- Also known as: Lisa Knowles-Smith
- Born: Alescia Nicole Knowles September 29, 1983 (age 42) Memphis, Tennessee
- Genres: contemporary Christian music, urban contemporary gospel, gospel, Southern gospel, traditional black gospel
- Occupations: Singer, songwriter
- Instruments: Vocals, singer-songwriter, piano
- Years active: 1996–present
- Label: Independent
- Website: evolutionofquartet.com

= Lisa Knowles =

American musician

Alescia Nicole Knowles-Smith (born September 29, 1983), who goes by the stage name Lisa Knowles-Smith, is an American gospel musician. She started her music career in 1996 with her family group, The Brown Singers. They returned with the release of Experience the Evolution, that was released independently and topped Billboard's Top Gospel Albums Chart. The second album, The Evolution Continues, released in 2014 by One Voice Media. This album would chart on two Billboard charts the Gospel Albums chart, and the Independent Albums chart.

==Early life==
Lisa was born as Alescia Nicole Knowles on September 29, 1983, in Memphis, Tennessee, as Alescia Nicole Knowles.

==Music career==
Knowles-Smith's music career got started in 1996, in a group with her mother, grandmother, and cousins. On December 12, 2008, she & the Brown Singers independently released Experience the Evolution: Live in Memphis. This album was the ticket to national success as it gained them critical acclaim. She released her second album, The Evolution Continues, on March 10, 2014, by One Voice Media. This was her breakthrough released on the Billboard charts, and it placed at No. 6 on the Gospel Albums chart along with at No. 40 on the Independent Albums chart. She is nominated at the 30th Stellar Awards in the following categories: Traditional Group/Duo of the Year, Traditional Female Vocalist of the Year, and Quartet of the Year. She wins Traditional Group/Duo of the Year, and Quartet of The Year.

(Records contained in a dataset)
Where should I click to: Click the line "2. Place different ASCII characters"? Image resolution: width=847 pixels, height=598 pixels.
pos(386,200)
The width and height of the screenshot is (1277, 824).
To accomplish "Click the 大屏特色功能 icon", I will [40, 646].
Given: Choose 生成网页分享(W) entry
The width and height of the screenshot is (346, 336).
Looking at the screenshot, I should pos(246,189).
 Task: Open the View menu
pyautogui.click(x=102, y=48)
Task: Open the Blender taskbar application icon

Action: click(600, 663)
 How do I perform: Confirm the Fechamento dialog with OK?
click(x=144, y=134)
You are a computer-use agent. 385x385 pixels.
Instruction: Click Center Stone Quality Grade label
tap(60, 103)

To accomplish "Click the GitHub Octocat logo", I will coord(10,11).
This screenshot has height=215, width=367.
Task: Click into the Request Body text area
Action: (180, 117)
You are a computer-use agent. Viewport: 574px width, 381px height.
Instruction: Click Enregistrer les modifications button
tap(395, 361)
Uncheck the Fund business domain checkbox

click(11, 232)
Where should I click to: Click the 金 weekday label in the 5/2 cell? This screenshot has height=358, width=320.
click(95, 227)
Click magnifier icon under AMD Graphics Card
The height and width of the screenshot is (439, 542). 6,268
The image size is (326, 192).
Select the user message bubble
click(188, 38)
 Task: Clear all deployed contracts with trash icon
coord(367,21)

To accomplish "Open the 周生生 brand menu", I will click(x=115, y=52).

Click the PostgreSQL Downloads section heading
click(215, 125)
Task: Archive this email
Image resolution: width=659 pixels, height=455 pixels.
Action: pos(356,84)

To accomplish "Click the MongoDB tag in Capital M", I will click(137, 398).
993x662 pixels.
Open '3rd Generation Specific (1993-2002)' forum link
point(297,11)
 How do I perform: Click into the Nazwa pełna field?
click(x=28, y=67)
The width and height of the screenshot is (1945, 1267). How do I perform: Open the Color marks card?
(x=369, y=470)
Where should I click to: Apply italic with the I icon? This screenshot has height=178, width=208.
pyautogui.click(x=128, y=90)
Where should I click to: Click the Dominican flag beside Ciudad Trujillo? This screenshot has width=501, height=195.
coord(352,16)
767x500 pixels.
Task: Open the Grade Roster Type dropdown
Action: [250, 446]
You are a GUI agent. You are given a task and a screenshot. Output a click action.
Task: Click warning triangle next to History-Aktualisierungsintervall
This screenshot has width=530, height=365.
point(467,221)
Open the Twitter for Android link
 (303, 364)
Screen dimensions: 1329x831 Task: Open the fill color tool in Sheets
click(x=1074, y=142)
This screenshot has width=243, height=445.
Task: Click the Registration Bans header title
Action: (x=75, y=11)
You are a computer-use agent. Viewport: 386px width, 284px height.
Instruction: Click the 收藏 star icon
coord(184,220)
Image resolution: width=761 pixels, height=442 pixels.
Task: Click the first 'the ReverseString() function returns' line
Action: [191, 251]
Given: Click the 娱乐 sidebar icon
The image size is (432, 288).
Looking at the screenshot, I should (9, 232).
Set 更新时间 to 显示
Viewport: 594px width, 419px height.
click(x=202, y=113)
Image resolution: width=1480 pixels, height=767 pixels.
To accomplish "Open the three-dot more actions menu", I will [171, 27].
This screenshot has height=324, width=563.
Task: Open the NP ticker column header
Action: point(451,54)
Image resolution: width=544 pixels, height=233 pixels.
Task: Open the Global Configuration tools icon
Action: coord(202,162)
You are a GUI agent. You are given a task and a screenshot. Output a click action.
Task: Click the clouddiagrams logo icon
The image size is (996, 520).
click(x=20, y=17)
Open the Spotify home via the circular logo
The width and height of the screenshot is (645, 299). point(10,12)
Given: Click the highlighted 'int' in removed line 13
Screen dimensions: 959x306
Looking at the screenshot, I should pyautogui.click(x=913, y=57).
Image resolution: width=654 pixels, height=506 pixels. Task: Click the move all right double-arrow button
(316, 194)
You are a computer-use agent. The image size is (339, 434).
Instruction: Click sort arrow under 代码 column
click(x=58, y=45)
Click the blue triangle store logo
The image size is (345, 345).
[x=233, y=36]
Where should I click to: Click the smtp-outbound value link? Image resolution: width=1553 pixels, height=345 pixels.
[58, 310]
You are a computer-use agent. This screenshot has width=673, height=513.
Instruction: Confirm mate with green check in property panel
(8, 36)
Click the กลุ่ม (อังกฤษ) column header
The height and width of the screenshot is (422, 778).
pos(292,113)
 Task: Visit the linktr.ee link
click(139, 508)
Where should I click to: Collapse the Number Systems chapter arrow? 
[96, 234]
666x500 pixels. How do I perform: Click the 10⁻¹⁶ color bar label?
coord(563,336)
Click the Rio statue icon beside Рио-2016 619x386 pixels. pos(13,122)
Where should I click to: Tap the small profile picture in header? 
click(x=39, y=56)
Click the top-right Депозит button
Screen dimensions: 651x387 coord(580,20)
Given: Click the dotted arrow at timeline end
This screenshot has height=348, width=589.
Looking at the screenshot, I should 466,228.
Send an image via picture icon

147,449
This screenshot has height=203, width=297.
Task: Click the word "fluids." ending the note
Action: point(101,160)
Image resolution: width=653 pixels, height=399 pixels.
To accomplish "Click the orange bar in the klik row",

WHAT YOU NEED TO DO:
a – In the Lisa Knowles article, why is Experience the Evolution: Live in Memphis called the ticket to national success? Explain in one to three sentences.
b – Write the next part of the Lisa Knowles article, picking up right after its final sentence.

WRITTEN RESPONSES:
a – The album is called the ticket to national success because it gained Knowles-Smith and the Brown Singers critical acclaim.

b –
==Personal life==
Knowles-Smith has three children: N'dia Jones (born July 19, 2003), Kaiden Newberry (born March 25, 2010), and Marcus Smith Jr. (born August 16, 2016). She married her husband, Marcus Smith, on August 14, 2015.

Knowles-Smith graduated cum laude with a bachelor’s degree in psychology from Stillman College in May 2024, at the age of 40. She is a member of Alpha Kappa Alpha.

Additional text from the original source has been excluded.